### [Written exercise]
Return every line of the rows below that contains the string "width", treating uppercase and lowercase as different.

### [Supplied material]
########

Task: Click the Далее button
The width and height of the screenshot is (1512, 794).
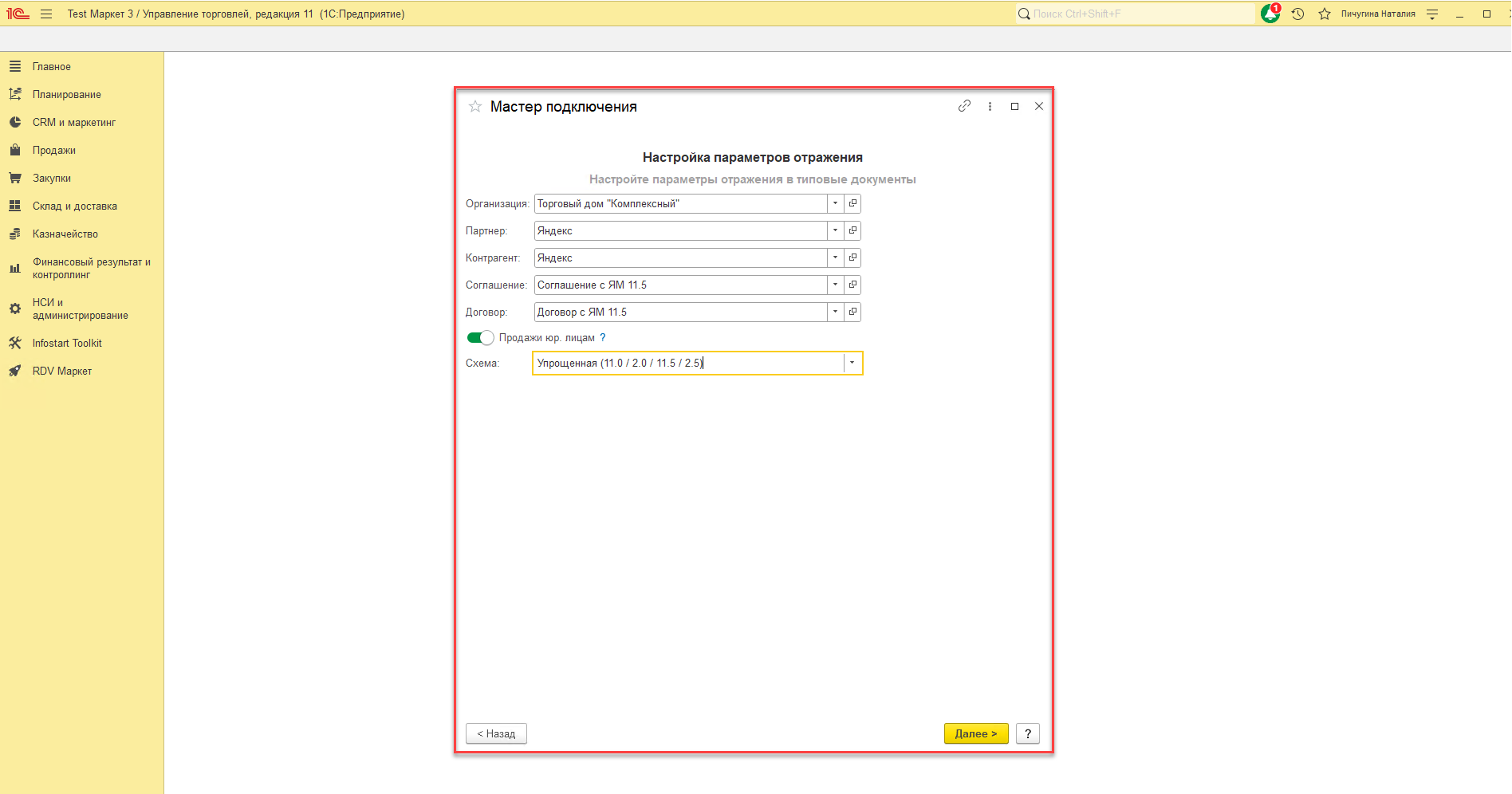Action: [975, 733]
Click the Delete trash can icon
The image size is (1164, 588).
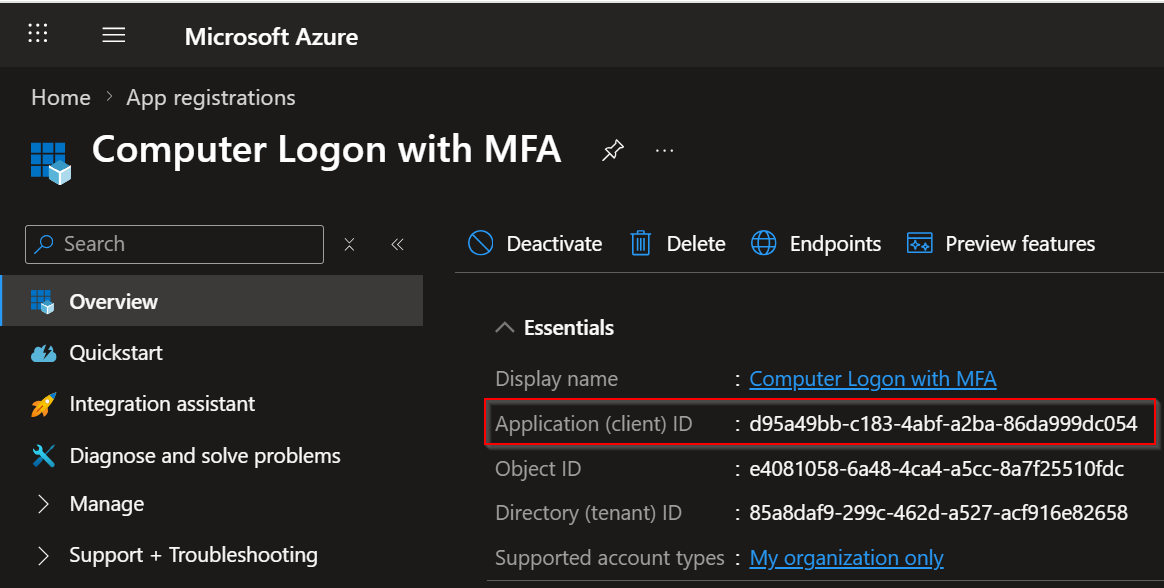click(641, 243)
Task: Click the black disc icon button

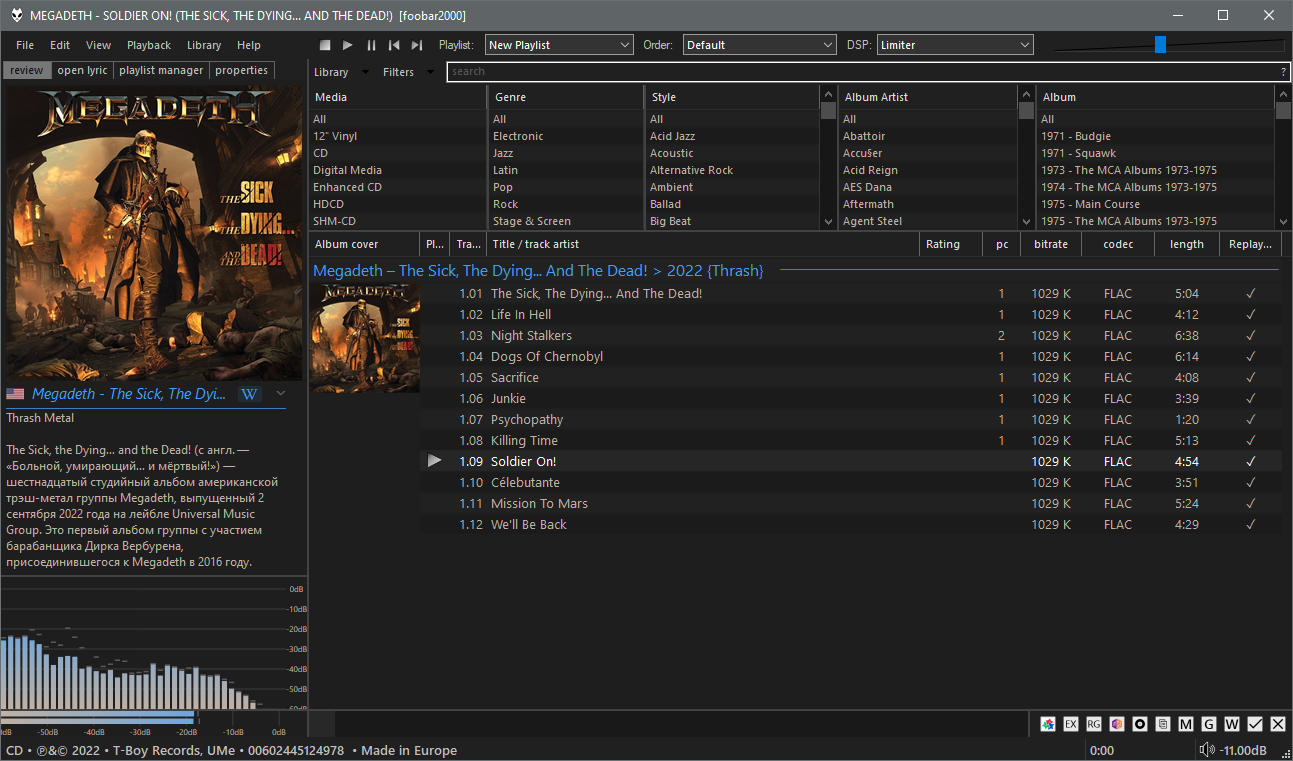Action: (1140, 724)
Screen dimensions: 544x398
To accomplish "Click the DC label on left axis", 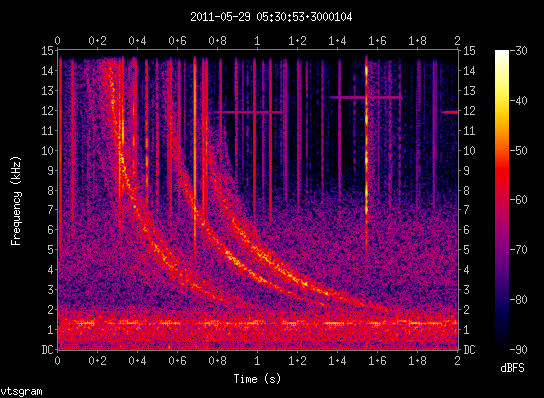I will (x=49, y=349).
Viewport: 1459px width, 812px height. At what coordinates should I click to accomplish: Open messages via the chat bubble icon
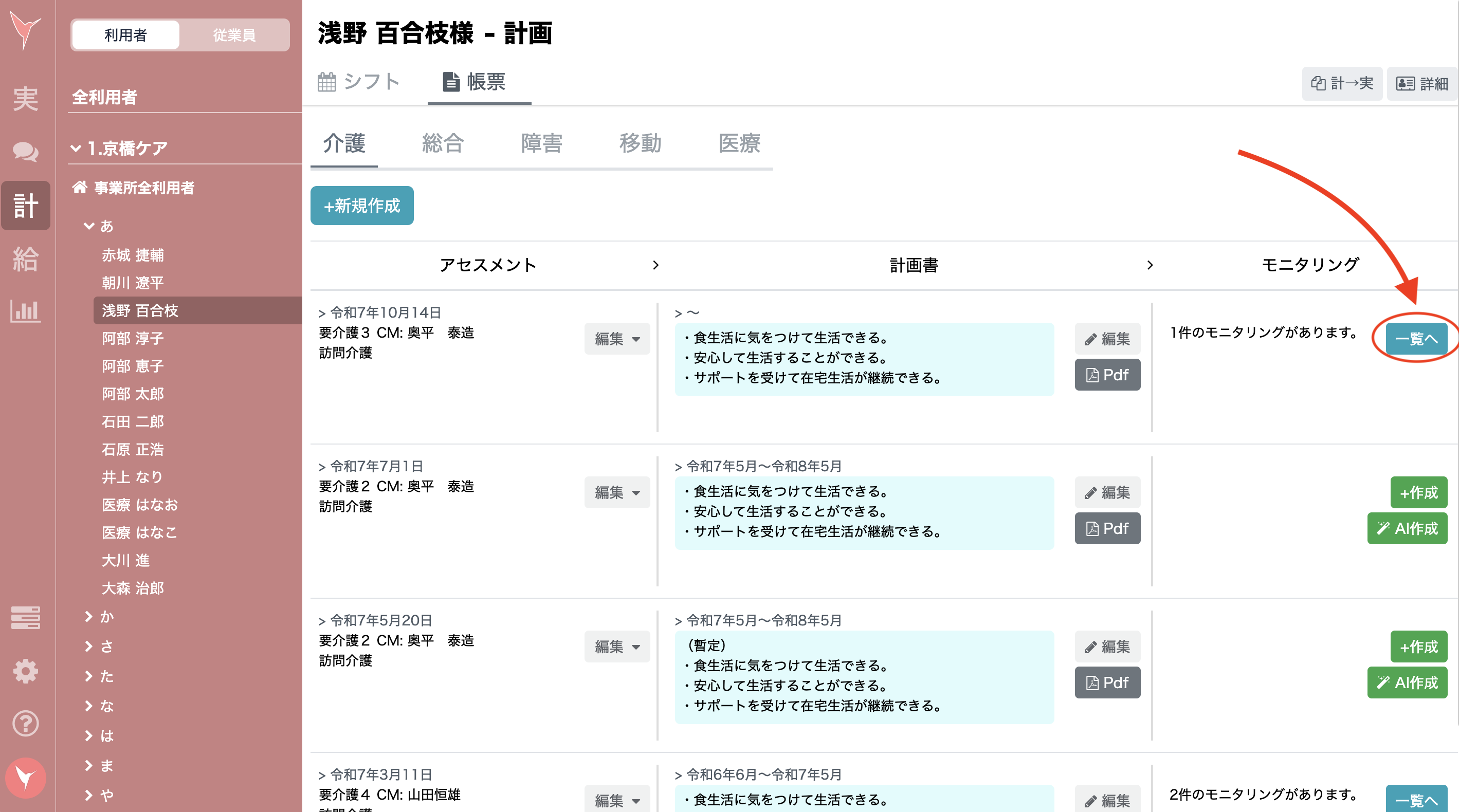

########

### [Solved exercise]
The width and height of the screenshot is (1512, 794).
Viewport: 1459px width, 812px height. At what coordinates should I click to accomplish: Open messages via the chat bubble icon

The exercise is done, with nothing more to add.